→ EXERCISE OBJECTIVE: Scan the entries for lines with the word "size", then copy those lines.

→ DATASET RECORDS:

════════

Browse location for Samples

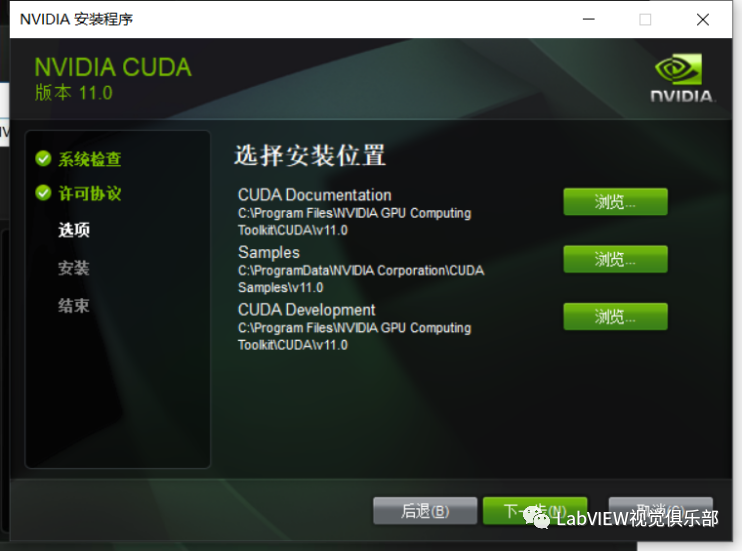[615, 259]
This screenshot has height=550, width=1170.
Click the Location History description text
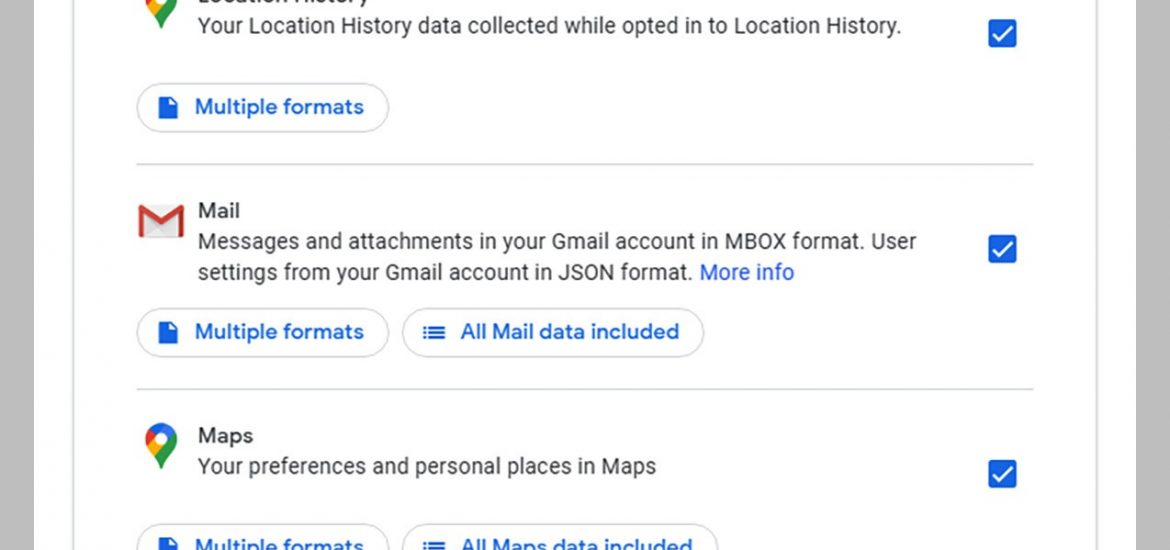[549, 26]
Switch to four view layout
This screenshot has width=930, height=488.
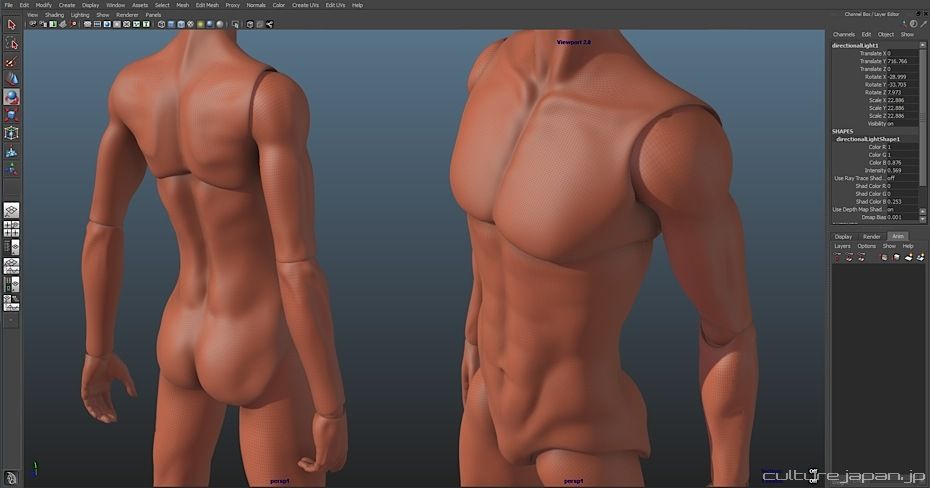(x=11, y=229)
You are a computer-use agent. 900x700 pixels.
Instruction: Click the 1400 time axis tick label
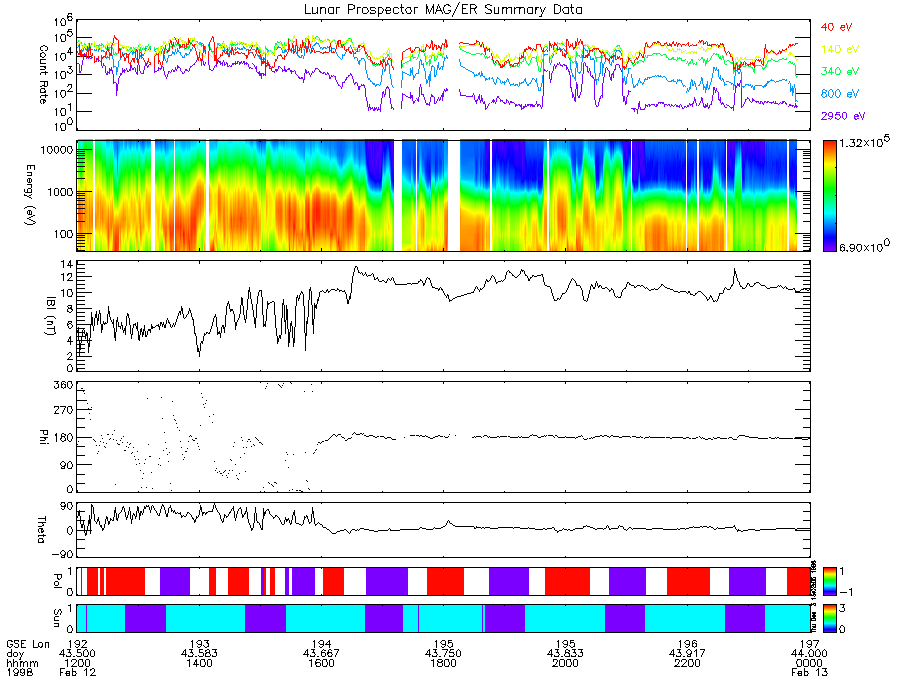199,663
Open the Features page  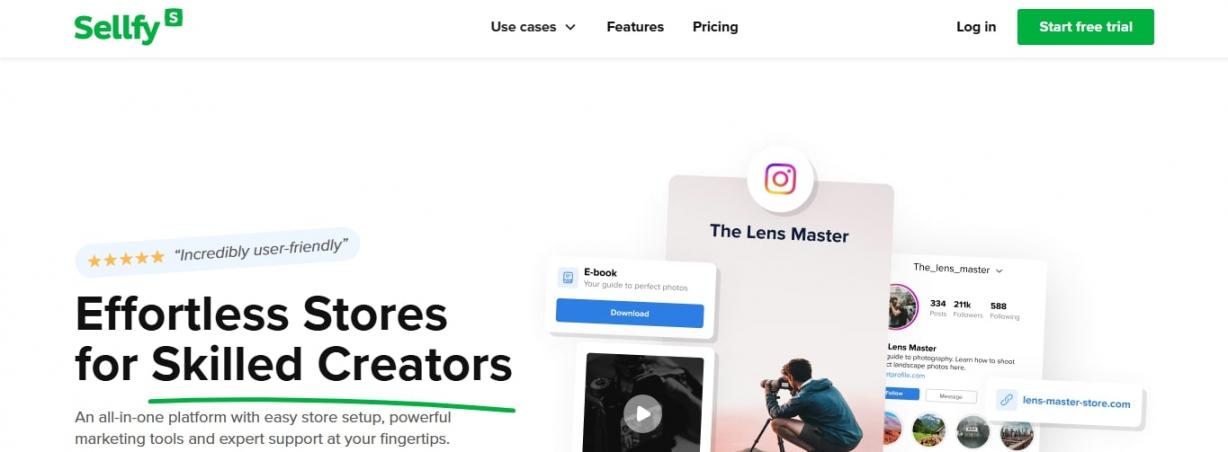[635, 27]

════════

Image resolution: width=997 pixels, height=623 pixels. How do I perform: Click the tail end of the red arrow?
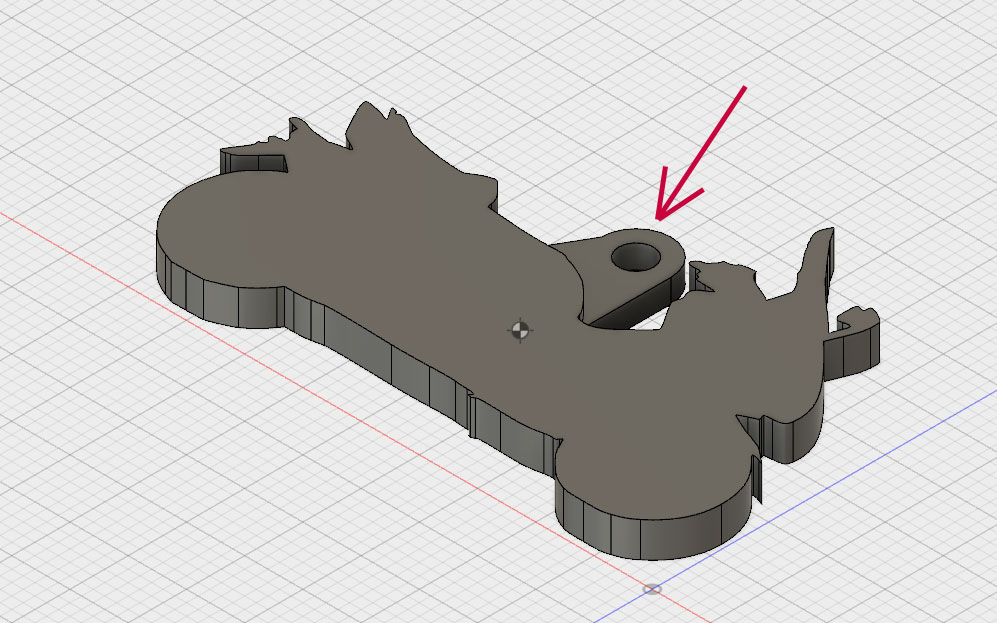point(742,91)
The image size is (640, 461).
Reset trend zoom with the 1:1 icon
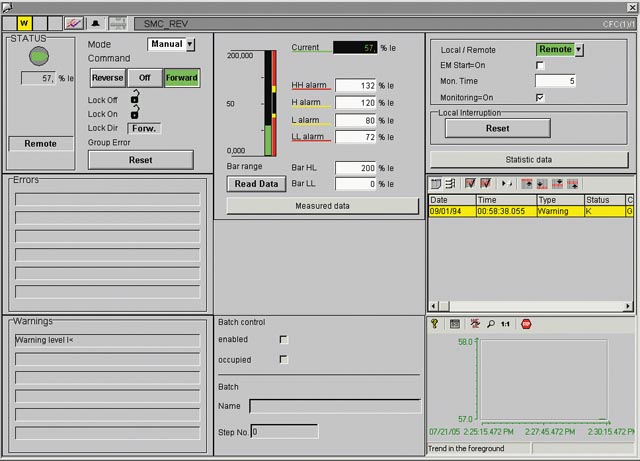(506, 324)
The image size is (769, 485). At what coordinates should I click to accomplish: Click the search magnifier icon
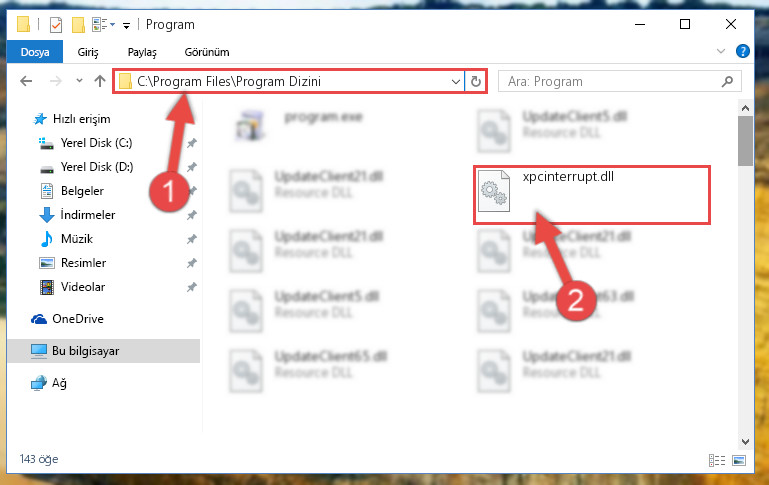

════════

→ ANSWER TO THIS TASK:
The image size is (640, 461).
The image size is (769, 485). At what coordinates should I click to accomplish: Click the search magnifier icon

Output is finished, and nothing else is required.